Luminescent mouse model of endometriosis: three-dimensional morphology of lesions and cytokine profiles

Abstract

The pathophysiology of endometriosis remains incompletely understood, necessitating the development of effective animal models for research. We generated and characterized a luminescent endometriosis mouse model utilizing luminescent B6-CAG-ELuc transgenic mice as uterine tissue donors and B6.Cg-c/c-hr/hr mice as recipients, enabling non-invasive in vivo imaging. Following transplantation of minced uterine tissue fragments into the peritoneal cavity of recipients, we monitored lesion growth via in vivo imaging system on 0, 14, 28, 42 days post transplantation. Morphology of the lesion was observed by dissecting microscopy, X-ray micro-computed tomography, and conventional histology. Inflammation-related serum cytokines were quantified using multiplex immunobeads assay.
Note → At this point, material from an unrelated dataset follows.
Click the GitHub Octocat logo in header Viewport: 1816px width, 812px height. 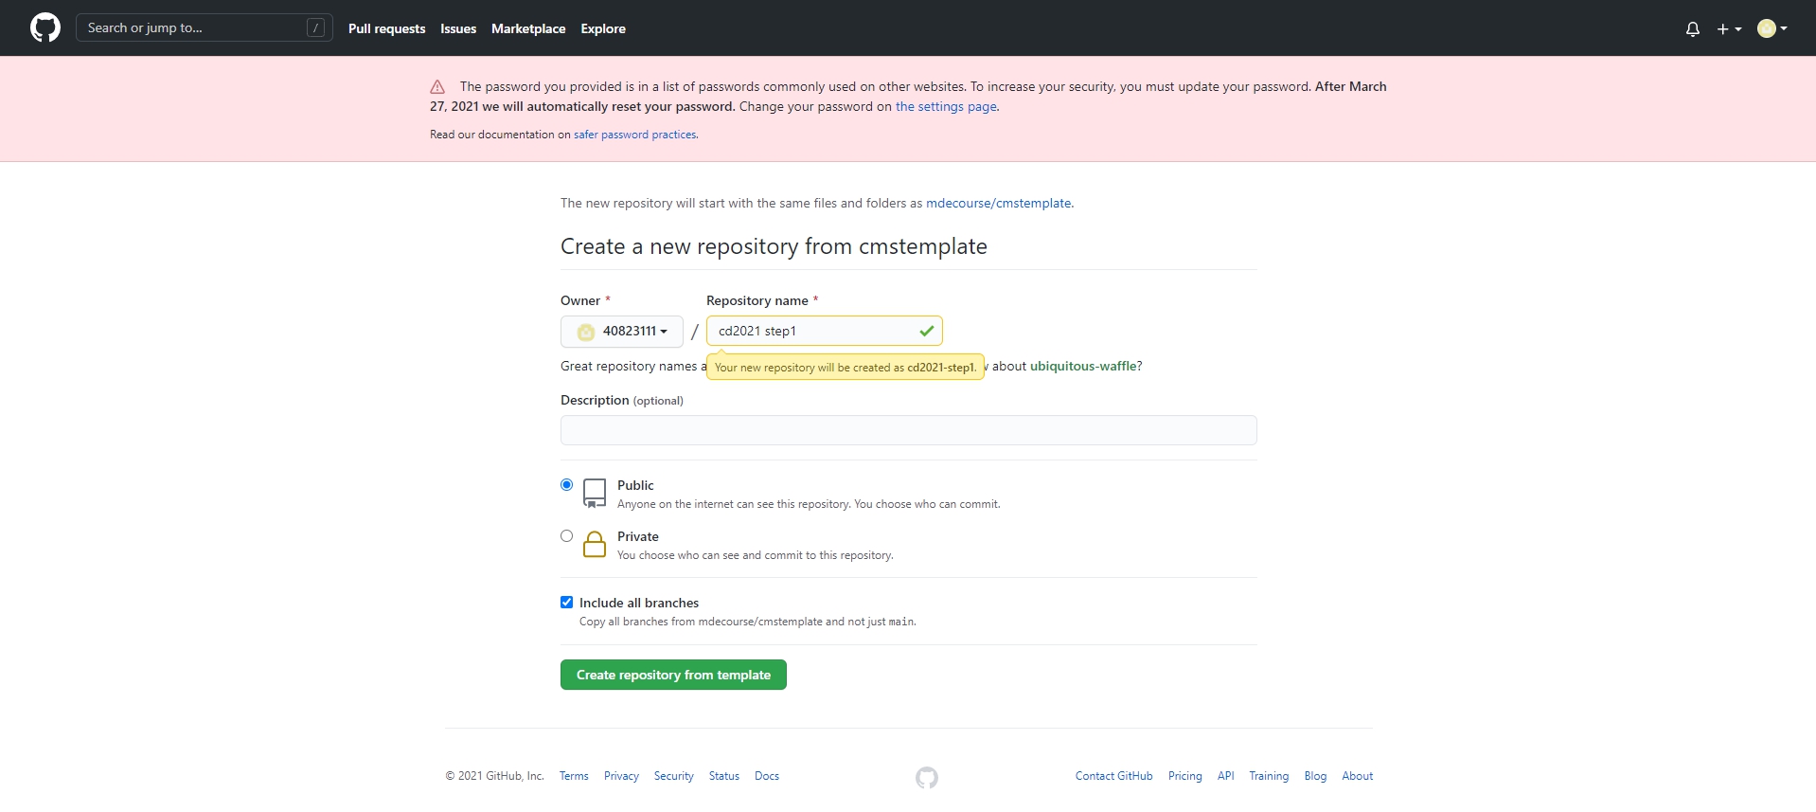(x=45, y=27)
The growth of endometriotic lesions was efficiently observed by bioluminescence from day 0 through 42 days post transplantation. Comprehensive morphological observations revealed typical endometriotic lesions consisted of multiple fluid-filled cysts lined with single-layered epithelium, associated with glandular epithelial tissues and interstitial stroma. The level of IL-1β, IL-2, IL-6, IL-10, IL-12p70, IFN-γ, and TNF-α was quantified simultaneously in each serum sample to evaluate the temporal changes of each cytokine, showing four distinct patterns: IFN-γ and TNF-α showed continuous increase, IL-12p70 and IL-1β demonstrated gradual increase followed by marked elevation, IL-6 and IL-2 exhibited dramatic increase in later stages, while IL-10 showed transient increase followed by gradual decrease. In conclusion, this luminescent endometriosis mouse model using B6 luminescent transgenic mice as uterine tissue donor and B6.Cg-c/c-hr/hr recipient could be used to investigate comprehensive cytokine profiling in the development of endometriosis.